FIFA have vowed to move swiftly with their investigation, and could suspend the impugned executives as early as Wednesday. Additionally, FIFA's ethics committee are reported to also be investigating reports of collusion between bidding committees, likely concerning vote swaps. While it could be another potential embarrassment for England's hopes to host the 2018 finals, there just might be an underlying reason for this. (Please convert your old UHF antennae into tinfoil hats… now.)

The Sunday Times is part of Rupert Murdoch's News Corporation conglomerate, the same conglomerate that owns the Sky network of channels in the UK and the Fox networks in the US and Australia. Despite building much of their sport coverage on association football (namely Fox Soccer and Soccer Plus in the US and Sky Sports' Soccer Saturday), none of these channels have ever broadcast the sporting event that's surpassed even the Summer Olympics in cumulative audience numbers.

Since 1994, coverage rights of the World Cup in the US have been owned by ABC, whose parent company Disney also owns ESPN. In England, broadcast rights are split between ITV and the BBC. However, the current partnership is due to expire after the 2014 finals in Brazil, with no current indication of either the partnership being renewed or the World Cup remaining on a government list of sporting events required to be shown on free-to-air broadcasters. In Australia, semi-public broadcaster SBS have the rights.

While a majority of major US sporting events remain on terrestrial or basic cable/satellite channels, in Britain most anything not on the government's protected list has been picked up by Sky or ESPN (which replaced Setanta Sports when the Irish-based channel collapsed last year) on a pay-to-air basis. This includes all Premier League fixtures and high-profile cricket Test series, namely The Ashes.

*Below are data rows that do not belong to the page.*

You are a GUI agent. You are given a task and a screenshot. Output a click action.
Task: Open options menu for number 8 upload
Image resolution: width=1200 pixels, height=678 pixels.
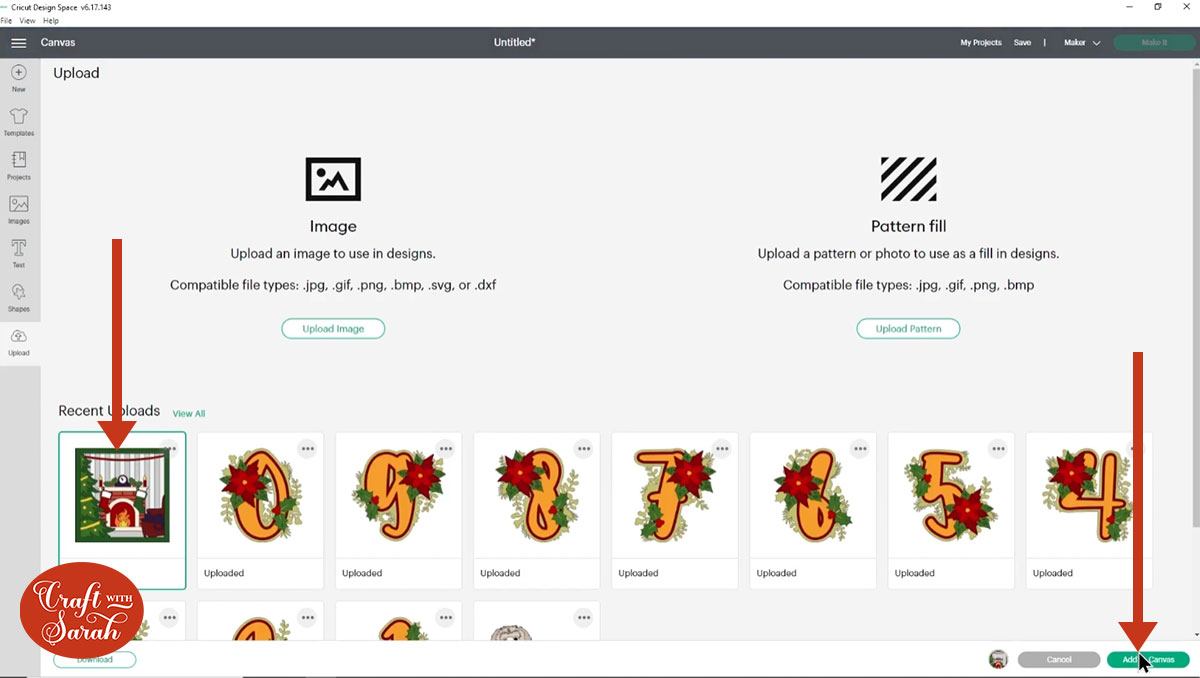583,449
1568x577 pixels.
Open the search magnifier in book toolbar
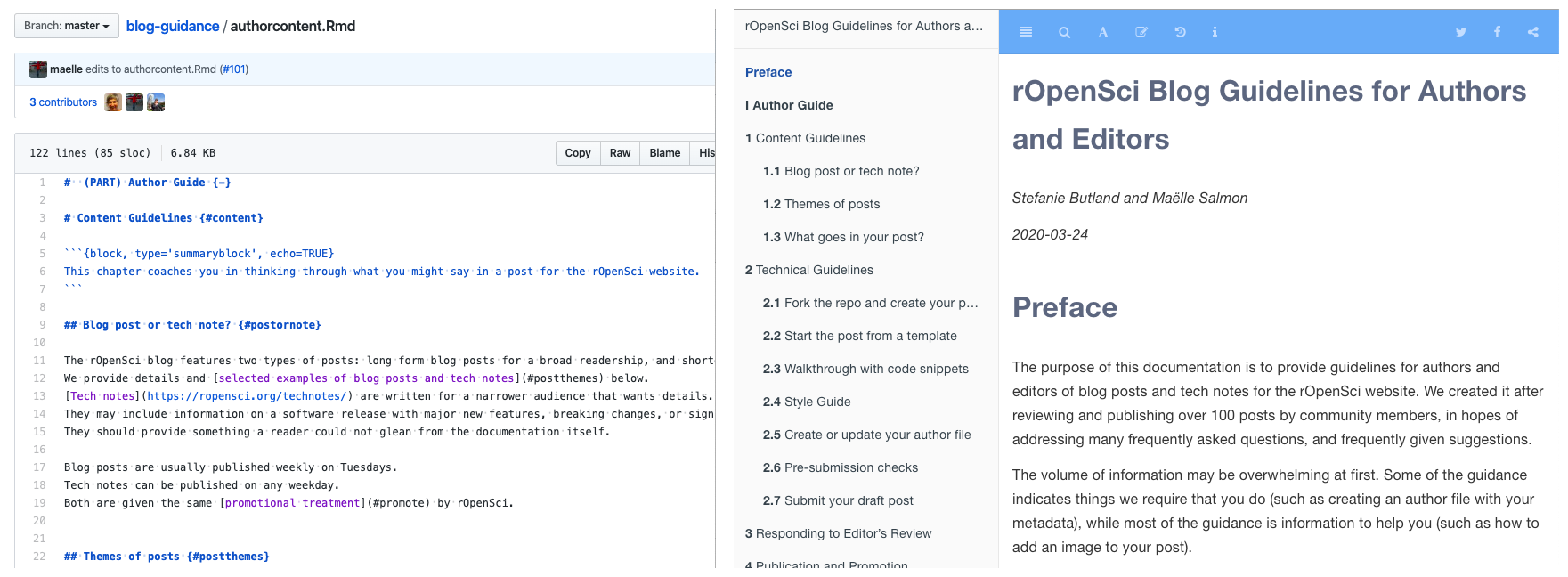[x=1064, y=32]
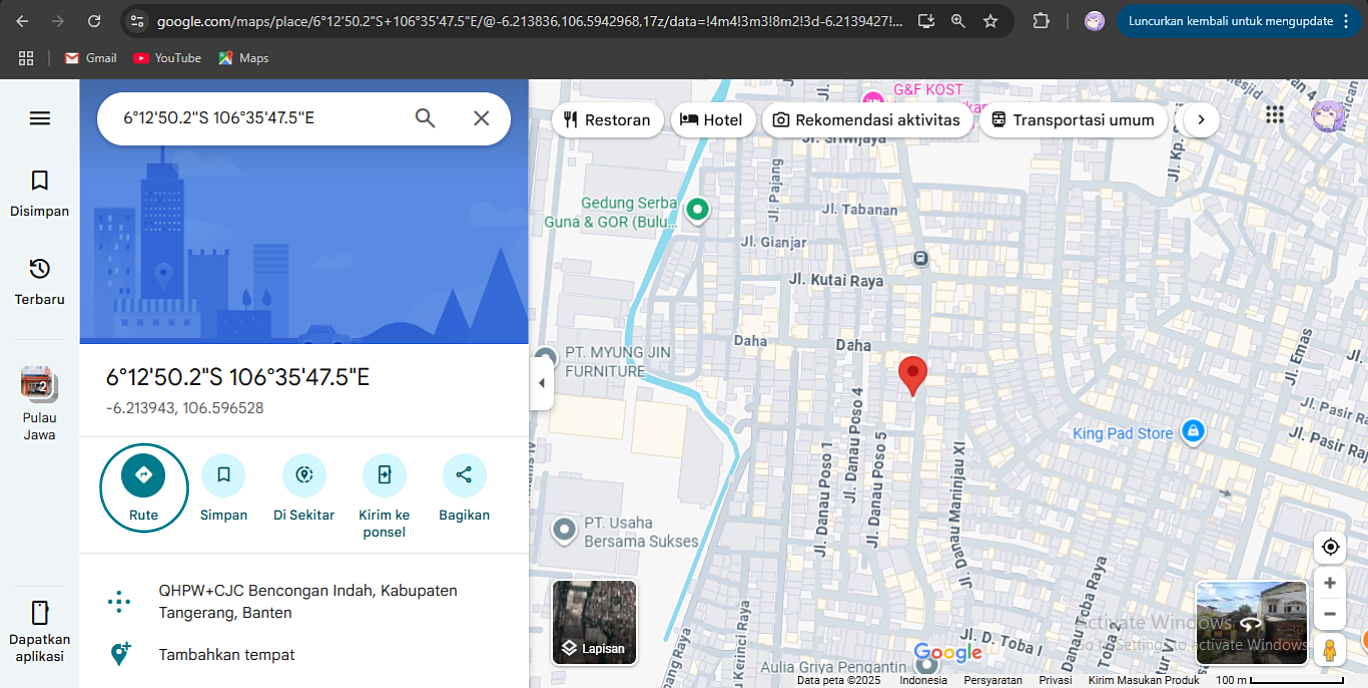The image size is (1368, 688).
Task: Toggle satellite view with the Lapisan thumbnail
Action: coord(594,621)
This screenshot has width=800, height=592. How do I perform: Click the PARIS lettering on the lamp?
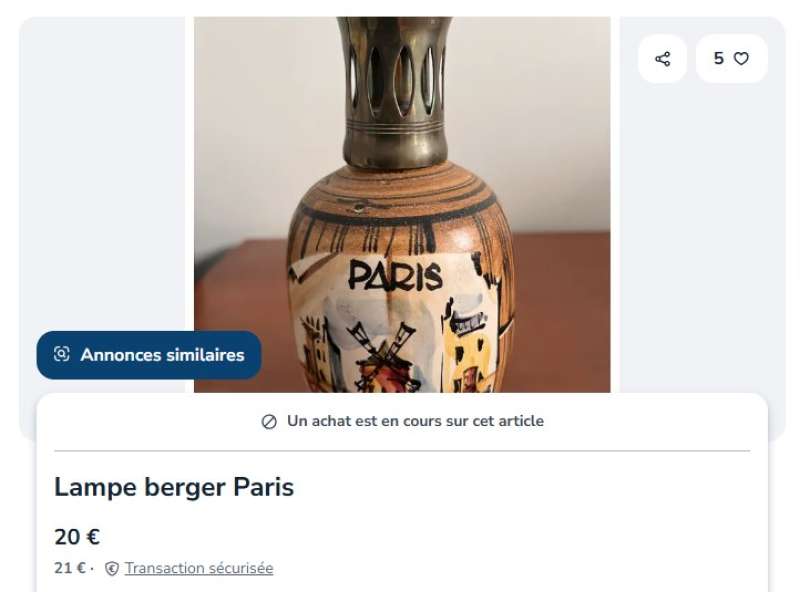(x=395, y=277)
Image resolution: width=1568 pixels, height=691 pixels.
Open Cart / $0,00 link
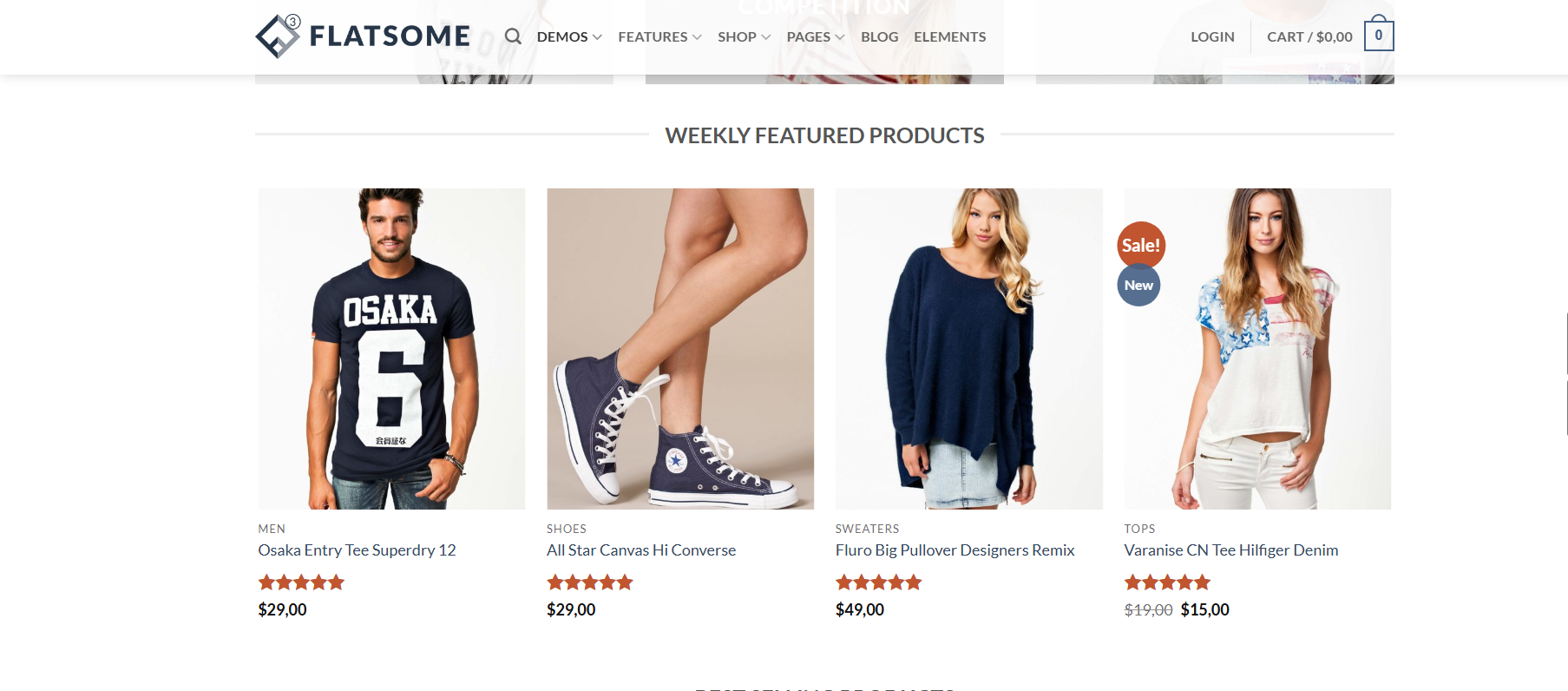tap(1309, 36)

Were England to win the 2018 bid and either Australia or the United States to follow in 2022, News Corp. would have home turf for eight years. While their newspapers would generate a large following reporting on preparations and whipping up support by way of nationalistic headlines atop The Sun and New York Post, an even larger chunk of revenue could come to them if they had exclusive rights to broadcast coverage in all three nations. Granted, it might not go down well were Fox to pre-empt habitual coverage of Cardinals baseball and NASCAR with 22 guys in shorts chipping a ball around. But the audiences, ad revenue, and ability to force subscribers to pay to view every game would generate far more revenue and profit for News Corp.

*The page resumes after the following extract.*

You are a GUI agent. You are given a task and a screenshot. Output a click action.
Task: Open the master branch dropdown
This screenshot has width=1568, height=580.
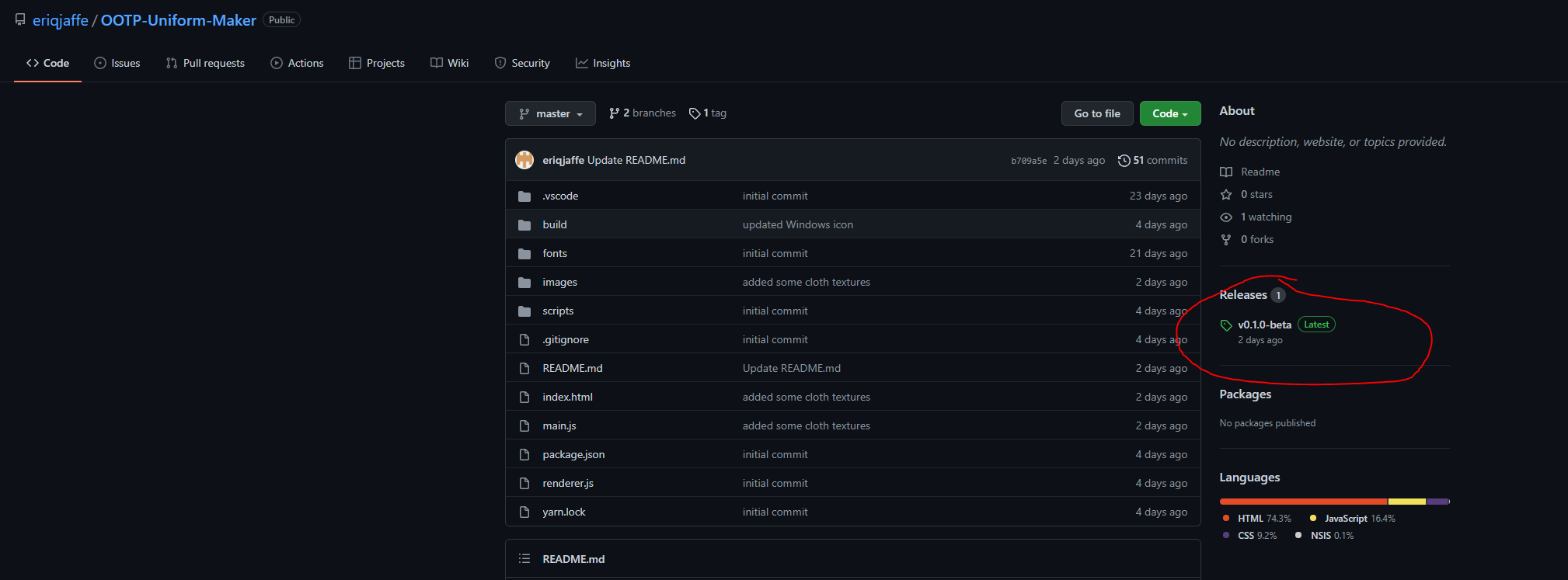coord(550,113)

While such an insinuation–that a media conglomerate would conspire against its nations' interests as to prevent their domestic competitors from raking in millions–would need a ton of concrete evidence to support, the circumstances seem to connect (if only within the cosy confines of a tinfoil hat). Why would The Sunday Times pose as agents acting on behalf of the US Soccer Federation to sting and expose two corrupt voters that representatives from England's bid courted early in the process? Is it possible that, knowing that the status quo for broadcasting World Cup games will remain in place, News Corp is seeking to undermine or derail the bidding process as to prevent their competition from milking the home-field advantage?

Such a scenario, even if true, would be preposterous to believe and damning if accurate. But should English-speaking nations prevail come December, I suspect the current broadcasters will quickly ink new deals to extend their coverage rights and secure the eventual windfall from broadcasting the world's biggest single-sport spectacle, much to the dismay of Murdoch's empire.